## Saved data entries
# # # #

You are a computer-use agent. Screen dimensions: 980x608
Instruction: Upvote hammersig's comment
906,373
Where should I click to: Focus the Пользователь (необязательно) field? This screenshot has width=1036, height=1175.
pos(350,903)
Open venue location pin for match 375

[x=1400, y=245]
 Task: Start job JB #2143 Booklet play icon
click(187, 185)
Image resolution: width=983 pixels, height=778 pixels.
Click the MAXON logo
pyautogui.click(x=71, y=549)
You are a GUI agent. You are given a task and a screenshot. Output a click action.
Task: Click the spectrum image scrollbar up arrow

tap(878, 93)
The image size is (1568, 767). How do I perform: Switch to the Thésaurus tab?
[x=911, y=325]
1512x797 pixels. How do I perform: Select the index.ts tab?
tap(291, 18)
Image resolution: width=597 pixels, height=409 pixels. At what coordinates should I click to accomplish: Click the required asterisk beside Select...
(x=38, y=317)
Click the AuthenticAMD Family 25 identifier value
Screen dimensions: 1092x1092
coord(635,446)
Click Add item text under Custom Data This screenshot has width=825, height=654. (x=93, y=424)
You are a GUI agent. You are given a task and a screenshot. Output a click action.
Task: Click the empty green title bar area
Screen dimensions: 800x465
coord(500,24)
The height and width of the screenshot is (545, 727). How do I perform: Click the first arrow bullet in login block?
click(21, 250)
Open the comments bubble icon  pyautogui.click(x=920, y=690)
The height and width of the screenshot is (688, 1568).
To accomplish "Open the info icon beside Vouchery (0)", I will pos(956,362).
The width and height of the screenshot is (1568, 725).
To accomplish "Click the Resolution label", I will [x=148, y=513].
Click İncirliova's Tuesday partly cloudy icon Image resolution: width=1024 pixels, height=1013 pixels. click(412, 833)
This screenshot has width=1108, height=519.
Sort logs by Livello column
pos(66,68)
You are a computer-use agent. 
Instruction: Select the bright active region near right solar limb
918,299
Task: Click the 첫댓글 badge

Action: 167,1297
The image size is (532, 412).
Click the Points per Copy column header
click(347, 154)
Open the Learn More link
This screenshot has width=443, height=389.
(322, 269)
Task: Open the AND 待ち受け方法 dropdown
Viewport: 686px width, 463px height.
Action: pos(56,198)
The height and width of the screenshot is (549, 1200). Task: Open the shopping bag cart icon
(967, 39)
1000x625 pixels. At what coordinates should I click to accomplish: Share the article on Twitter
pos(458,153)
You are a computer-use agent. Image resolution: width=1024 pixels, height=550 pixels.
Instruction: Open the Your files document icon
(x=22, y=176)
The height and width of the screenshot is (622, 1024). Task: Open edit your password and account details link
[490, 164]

# # # #

## DIRECTIONS FOR THIS TASK
Nothing may be left out. Retype all the entries exactly.

## WRITTEN ANSWER
You are a computer-use agent. Screen dimensions: 980x608
Instruction: Upvote hammersig's comment
906,373
Where should I click to: Focus the Пользователь (необязательно) field? This screenshot has width=1036, height=1175.
pos(350,903)
Open venue location pin for match 375

[x=1400, y=245]
 Task: Start job JB #2143 Booklet play icon
click(187, 185)
Image resolution: width=983 pixels, height=778 pixels.
Click the MAXON logo
pyautogui.click(x=71, y=549)
You are a GUI agent. You are given a task and a screenshot. Output a click action.
Task: Click the spectrum image scrollbar up arrow

tap(878, 93)
The image size is (1568, 767). How do I perform: Switch to the Thésaurus tab?
[x=911, y=325]
1512x797 pixels. How do I perform: Select the index.ts tab?
tap(291, 18)
Image resolution: width=597 pixels, height=409 pixels. At what coordinates should I click to accomplish: Click the required asterisk beside Select...
(x=38, y=317)
Click the AuthenticAMD Family 25 identifier value
Screen dimensions: 1092x1092
coord(635,446)
Click Add item text under Custom Data This screenshot has width=825, height=654. (x=93, y=424)
You are a GUI agent. You are given a task and a screenshot. Output a click action.
Task: Click the empty green title bar area
Screen dimensions: 800x465
coord(500,24)
The height and width of the screenshot is (545, 727). How do I perform: Click the first arrow bullet in login block?
click(21, 250)
Open the comments bubble icon  pyautogui.click(x=920, y=690)
The height and width of the screenshot is (688, 1568).
To accomplish "Open the info icon beside Vouchery (0)", I will pos(956,362).
The width and height of the screenshot is (1568, 725).
To accomplish "Click the Resolution label", I will [x=148, y=513].
Click İncirliova's Tuesday partly cloudy icon Image resolution: width=1024 pixels, height=1013 pixels. click(412, 833)
This screenshot has width=1108, height=519.
Sort logs by Livello column
pos(66,68)
You are a computer-use agent. 
Instruction: Select the bright active region near right solar limb
918,299
Task: Click the 첫댓글 badge

Action: 167,1297
The image size is (532, 412).
Click the Points per Copy column header
click(347, 154)
Open the Learn More link
This screenshot has width=443, height=389.
(322, 269)
Task: Open the AND 待ち受け方法 dropdown
Viewport: 686px width, 463px height.
Action: pos(56,198)
The height and width of the screenshot is (549, 1200). Task: Open the shopping bag cart icon
(967, 39)
1000x625 pixels. At what coordinates should I click to accomplish: Share the article on Twitter
pos(458,153)
You are a computer-use agent. Image resolution: width=1024 pixels, height=550 pixels.
Instruction: Open the Your files document icon
(x=22, y=176)
The height and width of the screenshot is (622, 1024). Task: Open edit your password and account details link
[490, 164]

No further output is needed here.